Ты тоже помолодел; чудеса секса, дармовой лифтинг.
В этот раз я не ревную. Не ревную к твоим снам.Послезавтра мы едем в Барселону.
Что мы там будем делать – третьего ребенка?.. Будем ли мы готовы? Я чувствую себя готовой. Готова снова забеременеть – ради высшей цели. Дети так быстро растут… Я не воспользовалась Натаном. Не сумела воспользоваться. Забыла, что такое безмятежность. Некоторые чувства, уходя, становятся мифами. От них не остается ни следа, ничего осязаемого, какого-нибудь физического ощущения, и в конце концов начинаешь думать, что это всего лишь слова, бесполезные творения языка, нематериальные, ничего не значащие, не имеющие за собой того, что должны означать.
Некоторые чувства существуют только в настоящем.

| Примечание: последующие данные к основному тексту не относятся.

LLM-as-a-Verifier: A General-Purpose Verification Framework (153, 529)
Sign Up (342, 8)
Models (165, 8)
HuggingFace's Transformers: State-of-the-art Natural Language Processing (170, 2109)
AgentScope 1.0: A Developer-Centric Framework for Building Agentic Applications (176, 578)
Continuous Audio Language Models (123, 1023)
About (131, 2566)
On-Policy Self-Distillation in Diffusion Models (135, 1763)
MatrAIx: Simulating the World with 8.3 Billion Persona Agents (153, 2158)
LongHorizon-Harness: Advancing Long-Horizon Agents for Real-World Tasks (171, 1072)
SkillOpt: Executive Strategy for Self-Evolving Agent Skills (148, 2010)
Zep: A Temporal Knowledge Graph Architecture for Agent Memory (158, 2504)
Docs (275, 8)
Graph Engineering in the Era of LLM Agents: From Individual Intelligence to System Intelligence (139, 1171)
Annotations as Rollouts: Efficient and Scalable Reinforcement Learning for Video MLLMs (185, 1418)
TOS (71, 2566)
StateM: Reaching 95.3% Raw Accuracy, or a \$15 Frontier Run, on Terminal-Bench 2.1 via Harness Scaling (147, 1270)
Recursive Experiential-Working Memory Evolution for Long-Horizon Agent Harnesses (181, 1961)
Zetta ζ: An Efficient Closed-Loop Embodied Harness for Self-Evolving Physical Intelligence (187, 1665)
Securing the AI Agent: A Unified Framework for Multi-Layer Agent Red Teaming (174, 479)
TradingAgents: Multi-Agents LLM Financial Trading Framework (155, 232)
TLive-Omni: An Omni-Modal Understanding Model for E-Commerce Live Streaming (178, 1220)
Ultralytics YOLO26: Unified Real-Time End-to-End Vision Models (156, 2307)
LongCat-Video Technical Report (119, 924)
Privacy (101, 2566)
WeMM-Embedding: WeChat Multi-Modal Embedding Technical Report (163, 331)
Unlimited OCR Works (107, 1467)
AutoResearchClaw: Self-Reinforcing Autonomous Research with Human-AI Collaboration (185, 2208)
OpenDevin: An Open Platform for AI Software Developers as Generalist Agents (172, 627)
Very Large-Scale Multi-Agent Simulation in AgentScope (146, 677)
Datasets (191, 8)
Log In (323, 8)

Но как только они появляются, вместе с ними появляется все.Безмятежность … Так трудно ее добиться, так трудно сохранить.
Но капитан вернул себе власть, Тома.
Безмятежность заставит снова появиться ту, кто я есть, ту, кого ты любил, ту, кого любишь.
Поскольку ты сам это сказал, сегодня ночью. «Я тебя люблю».
Ты это сказал.Да, любовь – это как прогноз погоды. Беспрестанно ошибаешься.
* * *Лиз уже сидела в кафе и комкала бумажную салфетку. Перед ней – бокал белого вина.
Тома Батай опоздал на двадцать девять лет, но мы с сестрой опять пришли раньше времени. Я уселся напротив нее. Тотчас же подскочил официант, наряженный «Поющей сорокой» [13] .
– То же самое, пожалуйста.
Он исчез, проявив неожиданное усердие.
– Ты вообще-то что пьешь?
Она пожала плечами:
– Вино меня не интересует. Для меня главное – пить.
Мы с Лиз какое-то время смотрели друг на друга, не говоря ни слова. Оба опасались этой встречи, не зная, чего от нее ожидать, и испытывали неловкость, оказавшись с глазу на глаз, что бывало редко. Большое зеркало в золоченой раме отражало по большей части помятые лица, усталые тела, тяжелые занавеси. Я чувствовал, как внутри меня снова рождается страх из-за этих ролей, которые нам предстояло сыграть – фальшивые детские образы, дочь, сын, сцена маленького театра в театре побольше. Чтобы отвлечься от беспокойства, я достал из кармана половинку полароидного снимка и положил на стол. Лиз взяла ее, бросила взгляд.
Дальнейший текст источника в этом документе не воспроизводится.